Pomoc z Rosji została dostarczona bez udziału Międzynarodowego Komitetu Czerwonego Krzyża (MKCK). MKCK uczestniczył w przygotowywaniu pierwszego rosyjskiego konwoju, który dotarł do Ługańska 22 sierpnia. Jednak jego przedstawiciele nie towarzyszyli ładunkowi.

O zamiarze wysłania na Ukrainę drugiego konwoju humanitarnego Moskwa poinformowała 29 sierpnia po rozmowie telefonicznej ministrów spraw zagranicznych dwóch krajów Siergieja Ławrowa i Pawła Klimkina.

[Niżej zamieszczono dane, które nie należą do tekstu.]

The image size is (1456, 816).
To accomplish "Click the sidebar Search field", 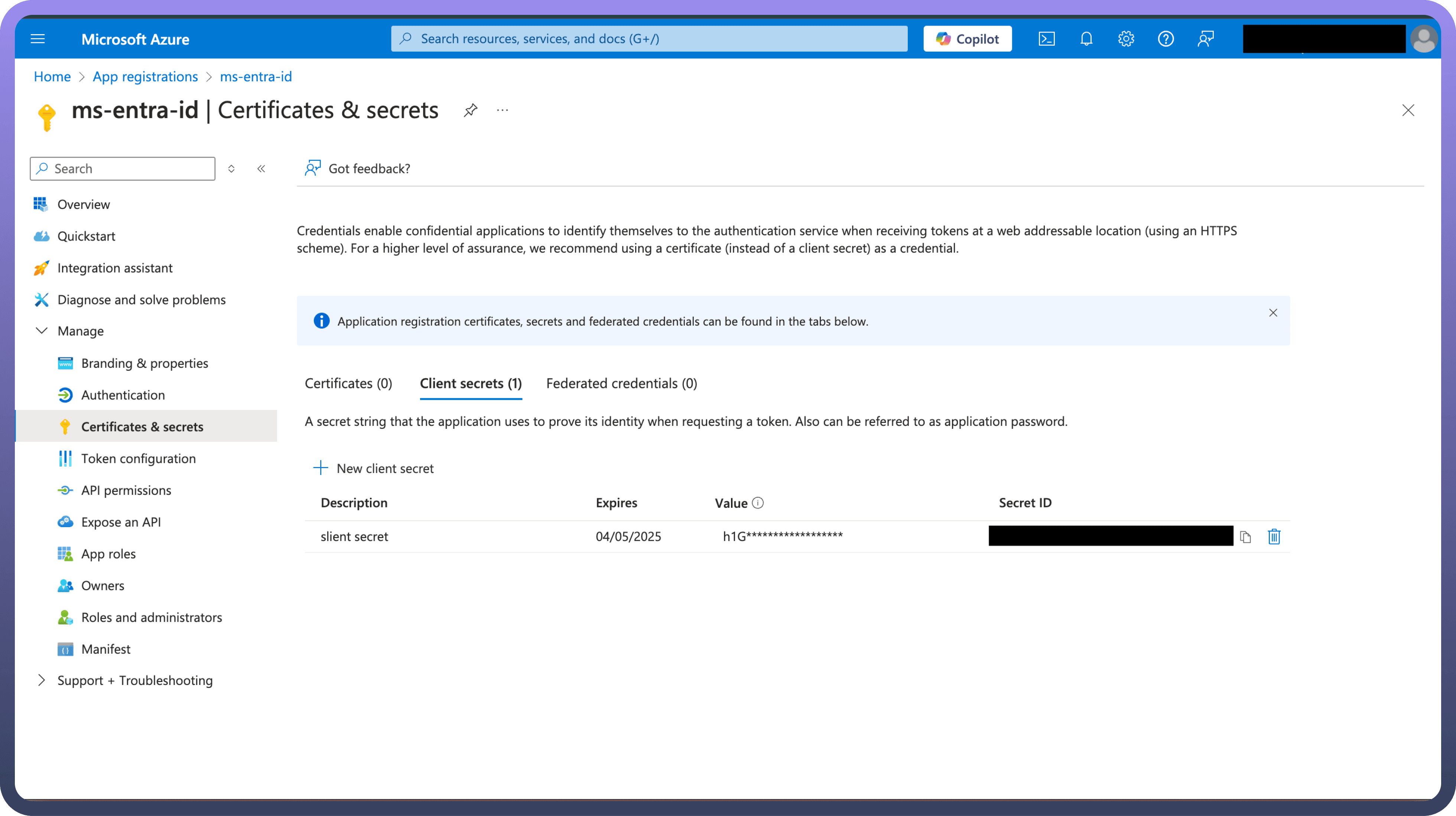I will coord(123,169).
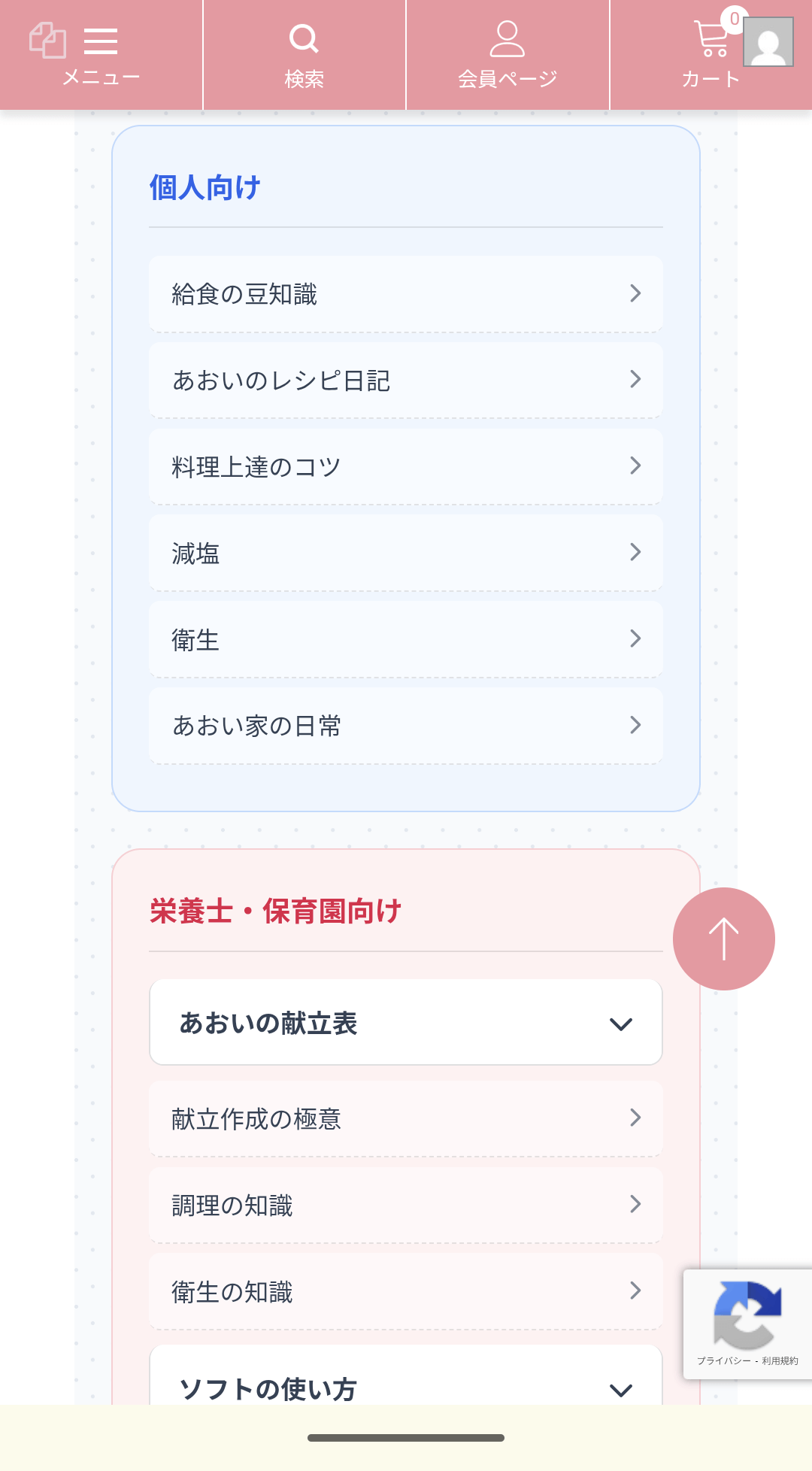The width and height of the screenshot is (812, 1471).
Task: Click the reCAPTCHA badge icon
Action: click(747, 1312)
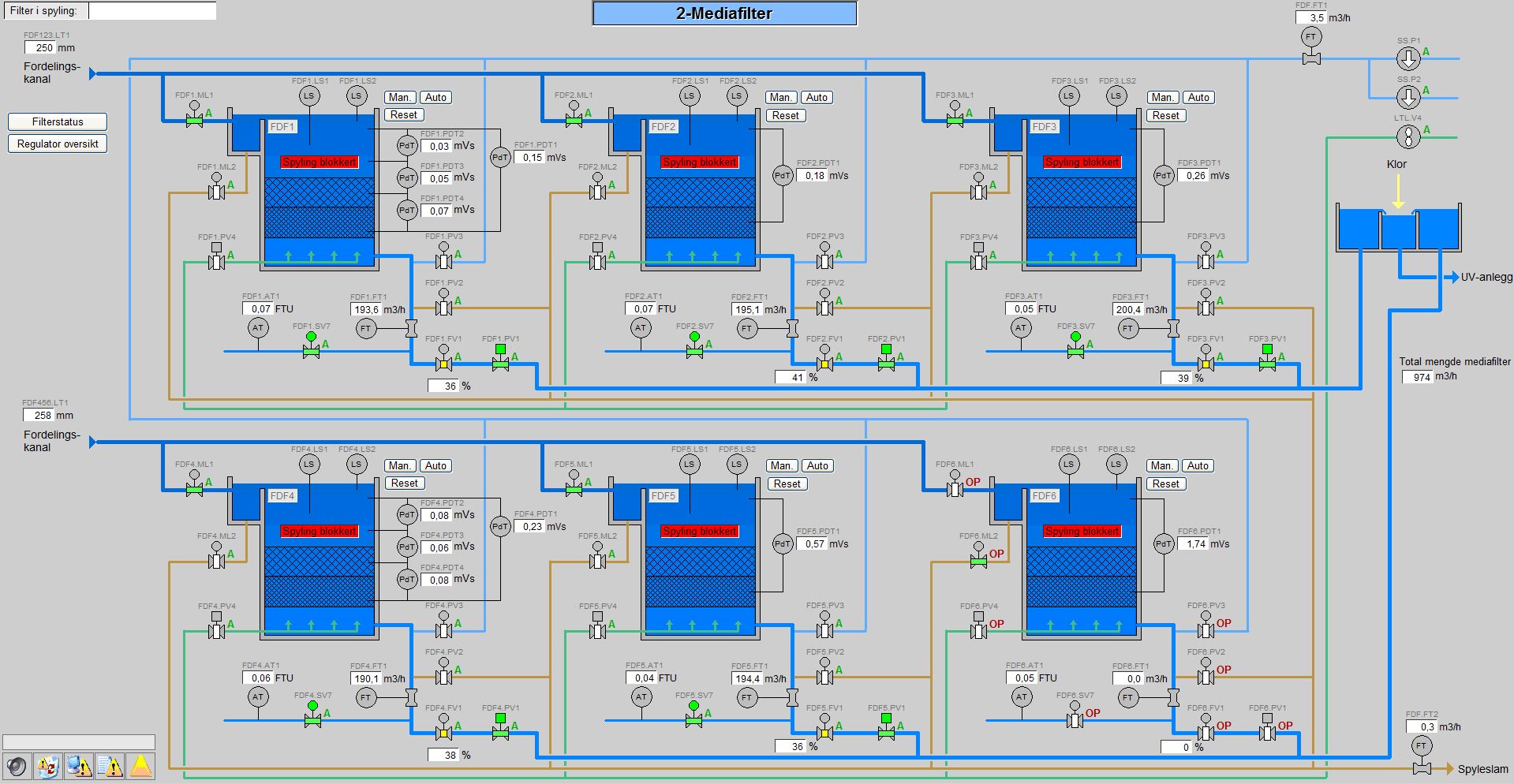Open the Filterstatus view
1514x784 pixels.
click(58, 121)
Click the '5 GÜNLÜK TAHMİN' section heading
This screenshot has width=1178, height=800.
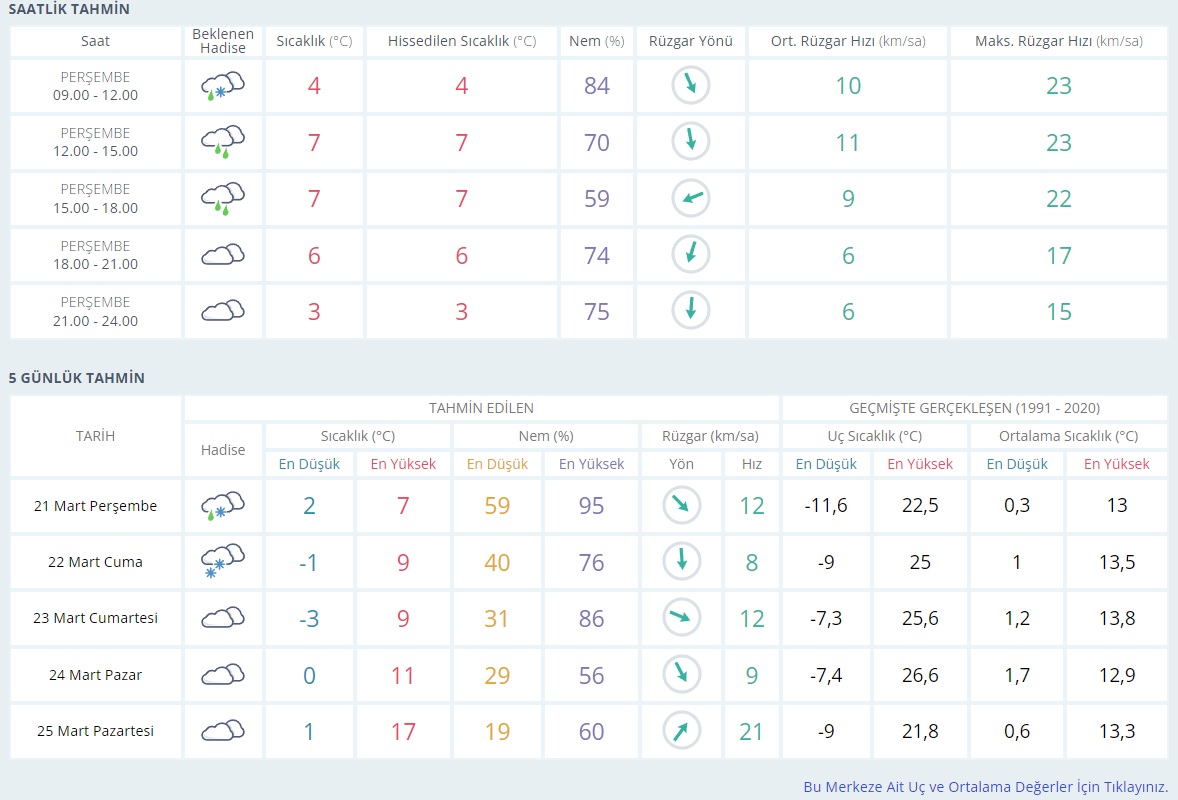point(77,378)
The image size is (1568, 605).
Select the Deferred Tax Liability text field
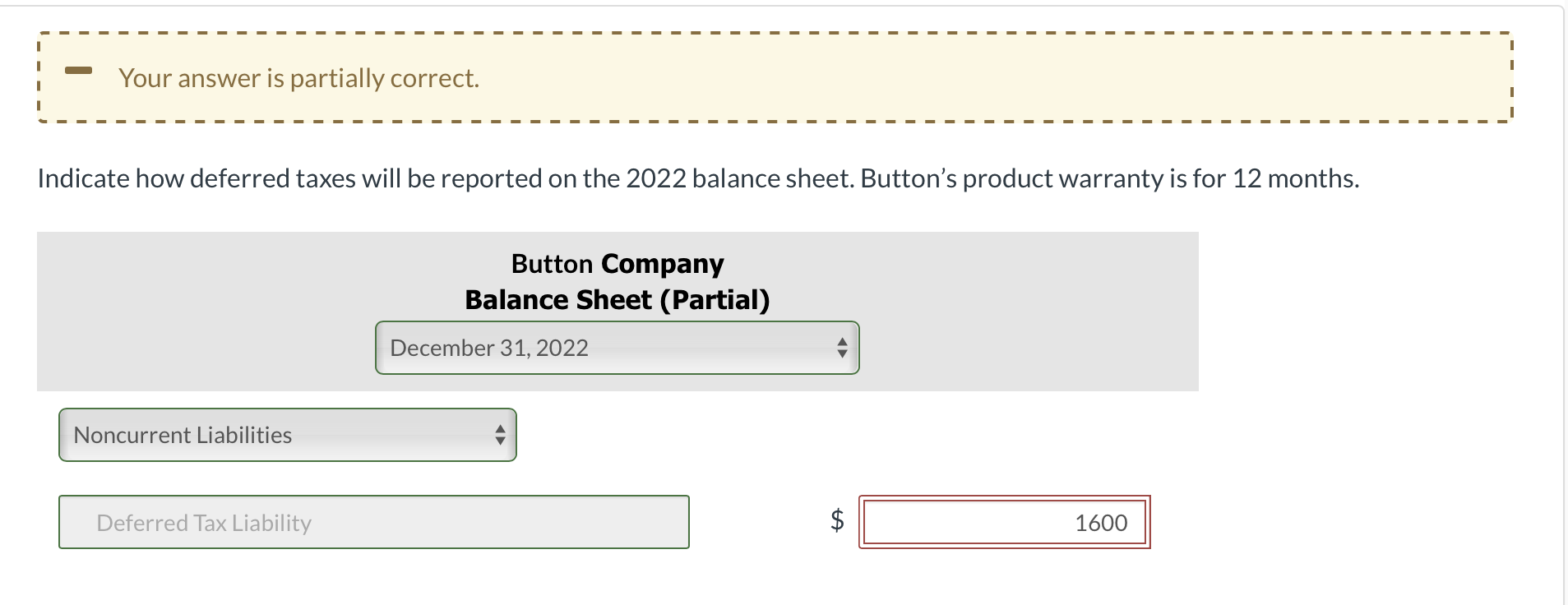tap(373, 521)
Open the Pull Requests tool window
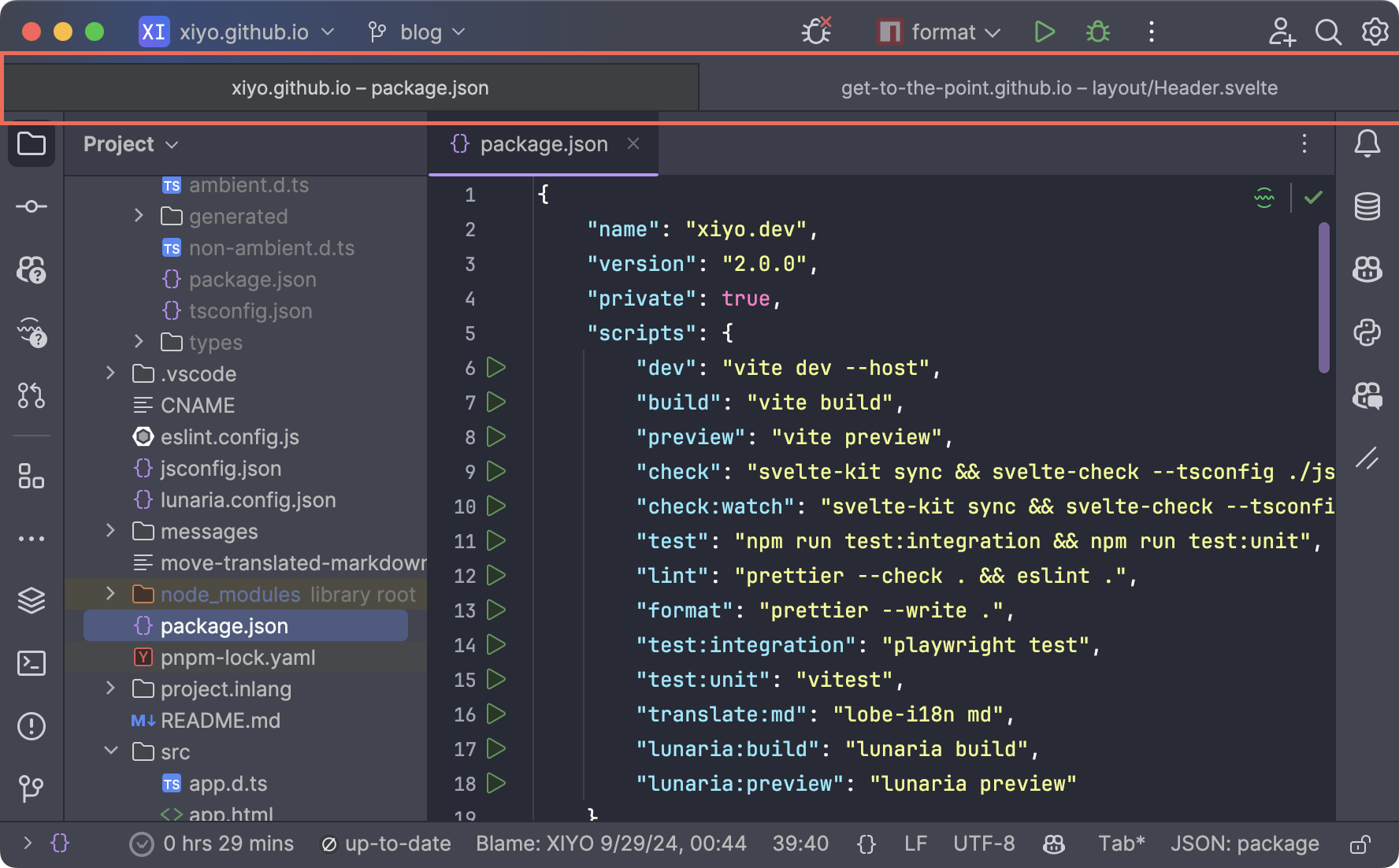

Wcześniej media na Ukrainie podawały, że 26 sierpnia Kijów otrzymał od Moskwy notę dotyczącą planowanego konwoju z pomocą humanitarną. W odpowiedzi strona ukraińska wytknęła Rosji poważne uchybienia, jakich ta dopuściła się przy dostarczaniu pierwszego ładunku; zażądała też bezwzględnego przestrzegania prawa Ukrainy.  

Wjazd pierwszego konwoju z Rosji z ładunkiem deklarowanym jako pomoc humanitarna nastąpił bez zgody władz w Kijowie. Ukraińska Straż Graniczna twierdziła, że Rosjanie nie zezwolili na skontrolowanie większości pojazdów, które wjechały na terytorium Ukrainy.

Ukraińskie władze mówiły wówczas o rosyjskiej prowokacji i agresji, a Unia Europejska - o naruszeniu granicy Ukrainy. Wjazd konwoju bez zgody Kijowa potępiły także USA, ONZ i NATO.

Prezydent Rosji Władimir Putin oświadczył wtedy  w rozmowie telefonicznej z kanclerz Niemiec Angelą Merkel, że nie można było dłużej przeciągać sytuacji z konwojem z pomocą dla wschodniej Ukrainy.
 
Ukraińcy zwlekali z wydaniem zgody na wjazd, gdyż obawiali się, że w ciężarówkach może się znajdować sprzęt wojskowy dla rebeliantów. Moskwa zdecydowanie temu zaprzeczała.